AEP-3 DAG Generator

Authors:

  • Felix Uellendall (felix.uellendall@astronomer.io)

Status

State

Accepted

Discussion

https://github.com/astronomer/astro-sdk/issues/794

Created

2022-09-29

Motivation

To create a SQL CLI, we need to offer SQL as a native integration into Airflow. This would mean having a system where a SQL engineer can create a directory of SQL files and have Airflow automatically turn the output into a DAG. We can assume that the SQL tasks are in individual files and use a similar templating scheme to the astro-python-sdk to communicate inheritance.

Proposal

Our users will interact with the DAG generator via command line. They define the SQL files to execute, containing jinja variables to reference input tables. By doing that, we can determine the dependencies and create a DAG out of it. Furthermore our users can define SQL file headers to configure database settings such as conn_id, output schema and database.

Scope

The initial scope must contain the following objectives:

  • a python function to generate a DAG from a directory of SQL files

  • ability to configure conn_id, output schema and database

Assumptions and Limitations

Option 1: Static Task generation using aql.transform

This method would be exposed as CLI command to generate an Airflow DAG from a directory of SQL files.

Pros:

  • Easy to debug the final DAG as it shows all tasks

  • Static Tasks i.e. the task generation does not affect the performance of the Airflow DAG parser

Cons:

  • Requires DAG creation via SQL files prior to creating the Airflow DAG to determine the right order of aql.transform statements

  • DAG can become very huge as it contains the raw SQL content to execute

  • The DAG must be regenerated regularly (before runs and deployments)

Option 2: Static Task generation using aql.transform_file with file path

This method would be exposed as CLI command to generate an Airflow DAG from a directory of SQL files.

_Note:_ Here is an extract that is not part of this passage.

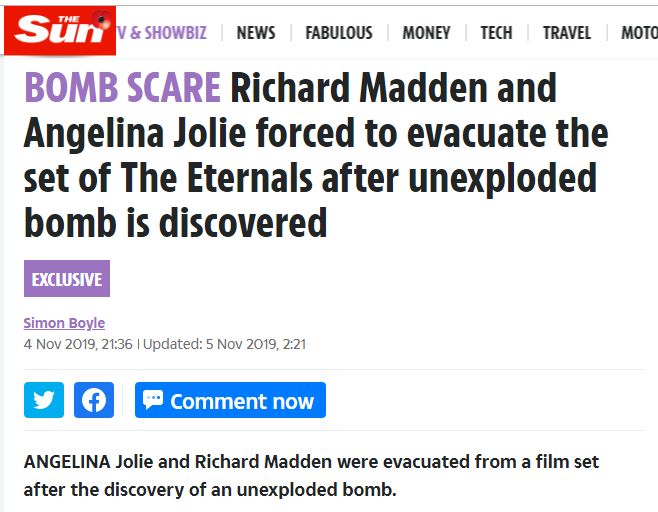
Task: Open the Money section
Action: click(426, 33)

Draft implementation can be found here.

Pros:

  • Easy to debug the final DAG as it shows all tasks

  • Static Tasks i.e. the task generation does not affect the performance of the Airflow DAG parser

  • Compact DAG as it only contains references to SQL files hence it does not grow as SQL content grows

Cons:

  • Requires DAG creation via SQL files prior to creating the Airflow DAG to determine the right order of aql.transform_file statements

  • The DAG must be regenerated regularly (before runs and deployments)

Option 3: Dynamic Task generation using aql.transform_directory (previously aql.render)

This method would be exposed as CLI command to generate an Airflow DAG from a directory of SQL files.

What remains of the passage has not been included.